[Collected data]
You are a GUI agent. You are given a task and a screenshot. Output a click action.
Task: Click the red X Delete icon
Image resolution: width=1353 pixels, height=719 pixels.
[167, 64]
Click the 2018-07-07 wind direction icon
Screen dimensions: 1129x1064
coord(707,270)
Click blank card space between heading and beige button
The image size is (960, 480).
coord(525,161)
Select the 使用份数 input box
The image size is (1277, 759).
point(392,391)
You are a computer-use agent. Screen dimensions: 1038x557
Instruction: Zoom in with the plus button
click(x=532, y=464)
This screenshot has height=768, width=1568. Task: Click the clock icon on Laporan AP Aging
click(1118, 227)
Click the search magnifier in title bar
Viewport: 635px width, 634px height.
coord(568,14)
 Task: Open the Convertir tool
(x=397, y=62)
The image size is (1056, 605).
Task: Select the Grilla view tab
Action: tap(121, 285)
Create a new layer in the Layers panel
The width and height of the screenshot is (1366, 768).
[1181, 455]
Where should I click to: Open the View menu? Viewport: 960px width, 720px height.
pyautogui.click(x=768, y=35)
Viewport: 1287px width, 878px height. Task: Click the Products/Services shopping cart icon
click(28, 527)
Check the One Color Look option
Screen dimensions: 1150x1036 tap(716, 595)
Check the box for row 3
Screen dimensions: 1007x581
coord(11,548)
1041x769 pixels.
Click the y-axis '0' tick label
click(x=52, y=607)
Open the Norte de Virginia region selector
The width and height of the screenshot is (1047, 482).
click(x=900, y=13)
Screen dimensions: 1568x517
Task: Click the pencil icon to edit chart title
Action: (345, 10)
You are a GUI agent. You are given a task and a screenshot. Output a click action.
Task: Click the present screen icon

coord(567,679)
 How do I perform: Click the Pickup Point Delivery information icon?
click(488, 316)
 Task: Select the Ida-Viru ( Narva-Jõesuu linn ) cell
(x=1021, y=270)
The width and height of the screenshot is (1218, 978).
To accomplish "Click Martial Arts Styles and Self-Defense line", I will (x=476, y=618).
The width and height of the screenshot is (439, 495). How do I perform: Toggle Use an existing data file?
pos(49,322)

**WORK TO BE COMPLETED**
Would you please print every record exactly as written?

**ANSWER SECTION**
You are a GUI agent. You are given a task and a screenshot. Output a click action.
Task: Click the red X Delete icon
Image resolution: width=1353 pixels, height=719 pixels.
[167, 64]
Click the 2018-07-07 wind direction icon
Screen dimensions: 1129x1064
coord(707,270)
Click blank card space between heading and beige button
The image size is (960, 480).
coord(525,161)
Select the 使用份数 input box
The image size is (1277, 759).
point(392,391)
You are a computer-use agent. Screen dimensions: 1038x557
Instruction: Zoom in with the plus button
click(x=532, y=464)
This screenshot has height=768, width=1568. Task: Click the clock icon on Laporan AP Aging
click(1118, 227)
Click the search magnifier in title bar
Viewport: 635px width, 634px height.
coord(568,14)
 Task: Open the Convertir tool
(x=397, y=62)
The image size is (1056, 605).
Task: Select the Grilla view tab
Action: tap(121, 285)
Create a new layer in the Layers panel
The width and height of the screenshot is (1366, 768).
[1181, 455]
Where should I click to: Open the View menu? Viewport: 960px width, 720px height.
pyautogui.click(x=768, y=35)
Viewport: 1287px width, 878px height. Task: Click the Products/Services shopping cart icon
click(28, 527)
Check the One Color Look option
Screen dimensions: 1150x1036 tap(716, 595)
Check the box for row 3
Screen dimensions: 1007x581
coord(11,548)
1041x769 pixels.
Click the y-axis '0' tick label
click(x=52, y=607)
Open the Norte de Virginia region selector
The width and height of the screenshot is (1047, 482).
click(x=900, y=13)
Screen dimensions: 1568x517
Task: Click the pencil icon to edit chart title
Action: (345, 10)
You are a GUI agent. You are given a task and a screenshot. Output a click action.
Task: Click the present screen icon

coord(567,679)
 How do I perform: Click the Pickup Point Delivery information icon?
click(488, 316)
 Task: Select the Ida-Viru ( Narva-Jõesuu linn ) cell
(x=1021, y=270)
The width and height of the screenshot is (1218, 978).
To accomplish "Click Martial Arts Styles and Self-Defense line", I will (x=476, y=618).
The width and height of the screenshot is (439, 495). How do I perform: Toggle Use an existing data file?
pos(49,322)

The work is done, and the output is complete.